さて今回ご紹介するのはワイン購入目的で訪れたヴァンソーブル村(Vinsobres)です。村自体はこじんまりしており、特別魅力的な観光スポットがあるというわけではないので、ワイン購入という目的がなければ立ち寄ることはなかったでしょう。
そんな村ですが、周りの畑からとれるブドウで造られる赤ワインは南ローヌワインの中でも、とても優秀なワインとして高く評価されています。
それでは、今回はワインではなく、村のほうを紹介していきます!
ヴァンソーブル村はどこ?
さて、ワイン好きでもなければこの村の名前を知っている方は皆無でしょう。しかし、ローヌワイン好きにとっては、現在9か所あるクリュ・デュ・コート・デュ・ローヌ(Cru des Côtes du Rhône)の一つ、AOC Vinsobresを産出す銘醸地です。
南ローヌ地方のほぼ最北端に位置するこの村は、プロヴァンス地方に点在する南ローヌワインの銘醸地の中でもやや標高が高く、街道94号線の北側、日当たりのよい丘にブドウ畑が広がるエリアです。
旅の起点によく登場するアヴィニョン(Avignin)からだと車で1時間程度の移動となります。途中、これまた銘醸地のヴァケイラス、ジゴンダスやラストーなどをわき見しながら向かいます。
かつては隣町のニヨン(Nyons、オリーブで有名)同様にオリーブの栽培が盛んだったようですが、冬の寒さの影響で全滅してしまい、現在はワイン用のブドウに専念しているそうです。
ヴァンソーブル村の散策
さて、村を散策するにあたり、本来の目的地である最初のワイナリーで試飲をした際に手に入れた村の地図を活用させてもらい、地図上の案内に沿って歩いてみます。

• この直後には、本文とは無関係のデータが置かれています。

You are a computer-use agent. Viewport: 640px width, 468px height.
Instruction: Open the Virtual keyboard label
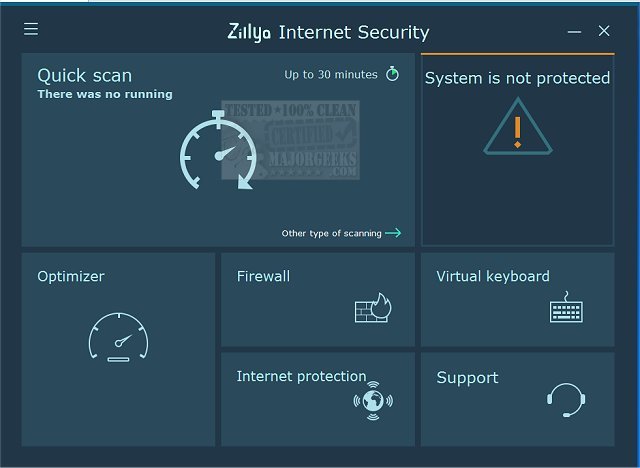492,276
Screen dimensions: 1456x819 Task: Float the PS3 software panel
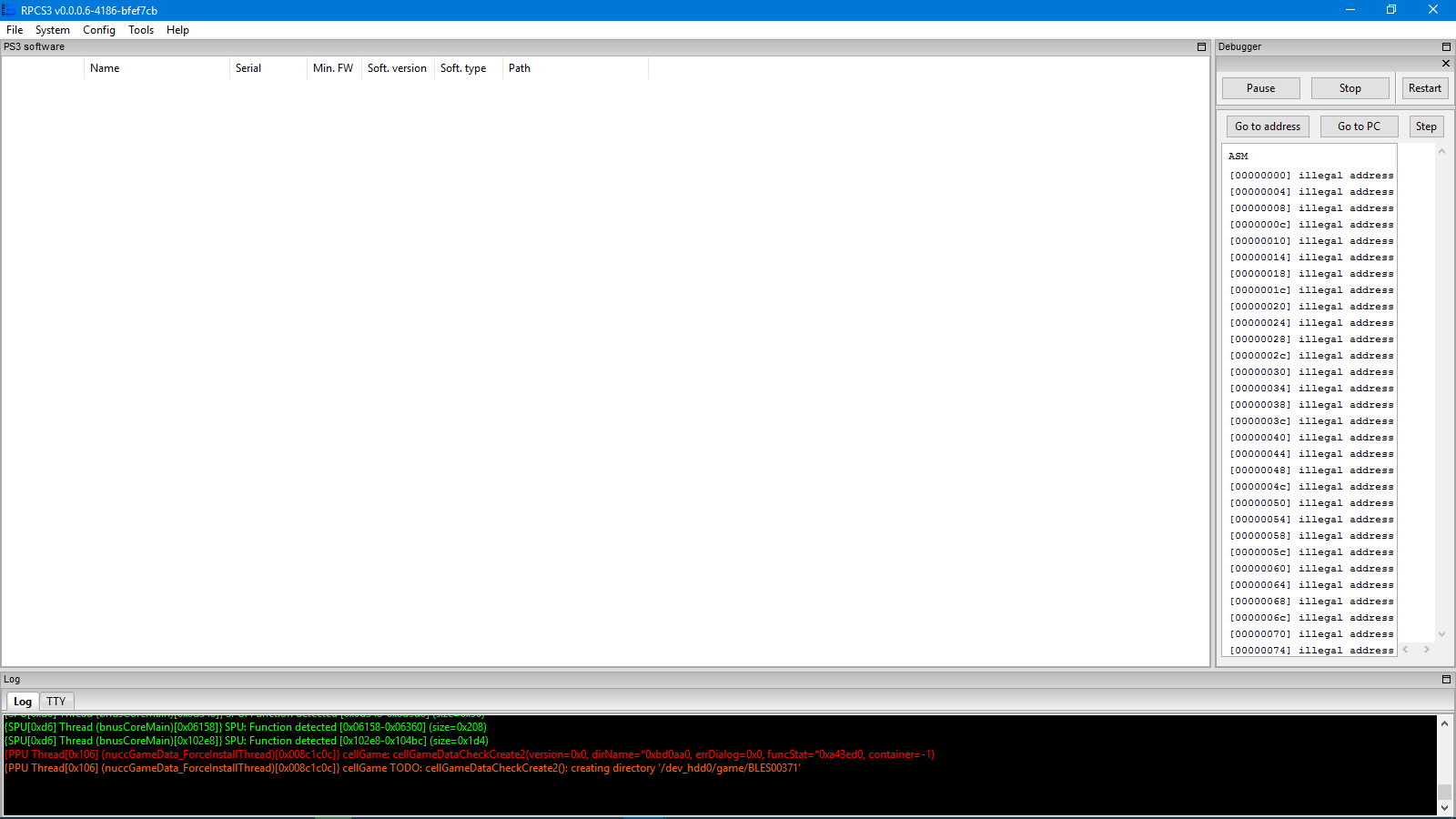click(x=1201, y=46)
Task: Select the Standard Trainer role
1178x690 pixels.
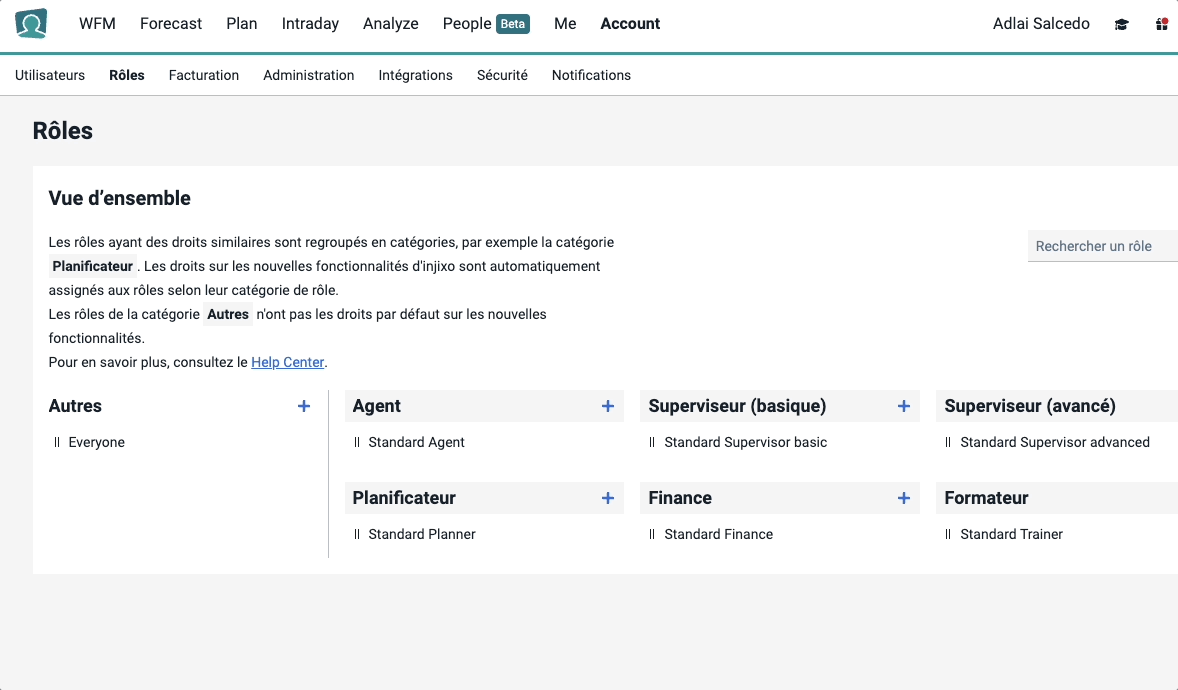Action: [1010, 534]
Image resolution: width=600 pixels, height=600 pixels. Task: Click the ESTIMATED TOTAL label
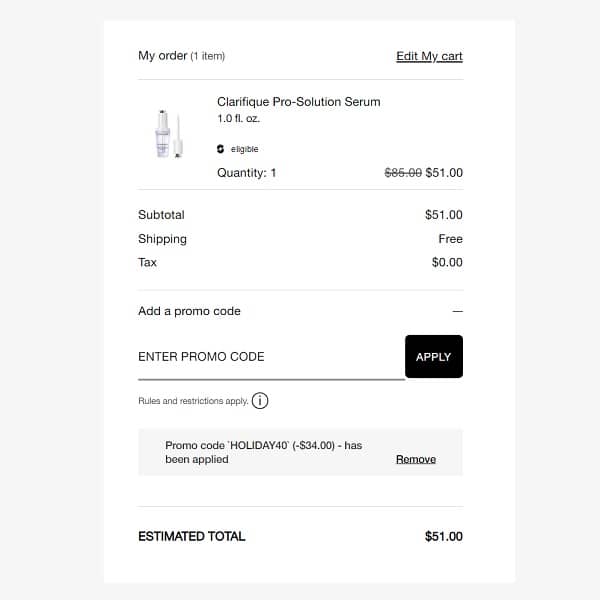coord(191,536)
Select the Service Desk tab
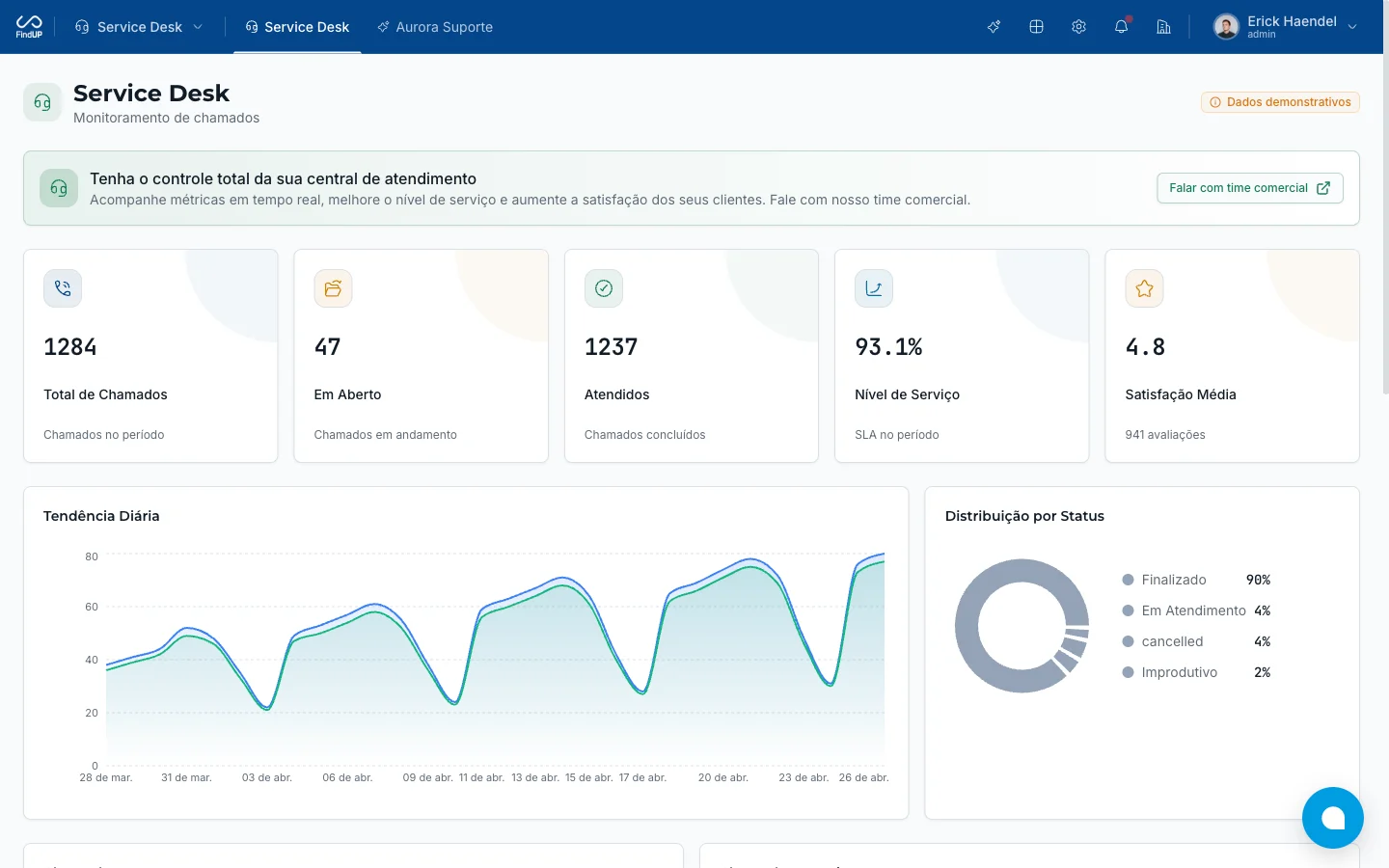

以前にも書いたかもしれませんが、このあたりのワイナリーは試飲といってもそれなりの量を(いろんな種類)注いでくれるので、全部飲んでいると1軒目で酔いが回ります。どのワイナリーも試飲用のワインを捨てる容器を出してくれるので、全部飲む必要はないのですが、美味しいとついつい。それと、捨てるのは作り手さんに申し訳ないような気がしちゃうんですよね。
幸い、一軒目のワイナリーのそばに駐車場を確保できたので、スタート地点のツーリストインフォ前から歩き出します。村は小高い丘の上にあり、緩やかに上りながら村の最上部にある教会を目指します。
天気も良く、ドイツでは聞くことのできない蝉の鳴き声が響き渡っています。
まずは教会広場に到着(ここは下の教会)。教会は閉まっており入れず。観光用ではないので(あるいはコロナウイルスの影響か)、ミサの時間以外閉まっているのかもしれません。
ここにはこの村唯一⁈のレストランがありました。店の向かいの教会の壁を利用したテラス席もあります(涼しそう)。
その先には、本来の村の入り口⁈と思われる市門が登場。村のサイズに関係なく、このような建物はどこに行っても立派!
ここからは昔ながらの石畳の路地を進んでいきます。
小さい村なのであっという間に高台に出てしまいました。ここのテラスからは村の西側に広がるブドウ畑が一望できました。
聞こえてくるのは蝉の鳴き声ばかりで、ほとんど住人らしい人を見かけません(まあ、この暑い中、わざわざ出歩くのは観光客ぐらいですかね)。
このテラスから石積みの階段を上ると、村最上部の教会に出ました。こちらも入り口は固く閉ざされており入ることはできませんでした。
ここまで上ると南側の風景も楽しめます。逆光なのでかなり眩しいですが。
さらに進むと最上部の後方に村の歴史に関する説明板とかつての城塞跡(館跡)と思しき石垣などが残っていました。
また、古い村らしくかつての水場なども残っていました。このような水場はプロヴァンスの村を回っているとたいていどこの村にも残っています。
ということで、今回の村の紹介、これで終わりです。
がっかりかもしれませんが、観光で有名な村でもない限り、大体こんな感じなんです。
でも、村中の道路標識はタイル作りでなかなか趣があり、見ていて楽しかったです。
まとめ
今回は、ワインの試飲で立ち寄った村を紹介しました。
ワインに興味ない方は、名前を知る機会もない村だと思います。
夏の暑い日、蝉の声だけの小さい村を歩くのは、それでもプロヴァンス大好きな我々にとってはとても気持ちのいい散策でした。おまけにしっかり水を飲みながら歩いていたので、たんまり飲んだワインもだいぶ抜けて、次のワイナリーへ向かう準備もできました。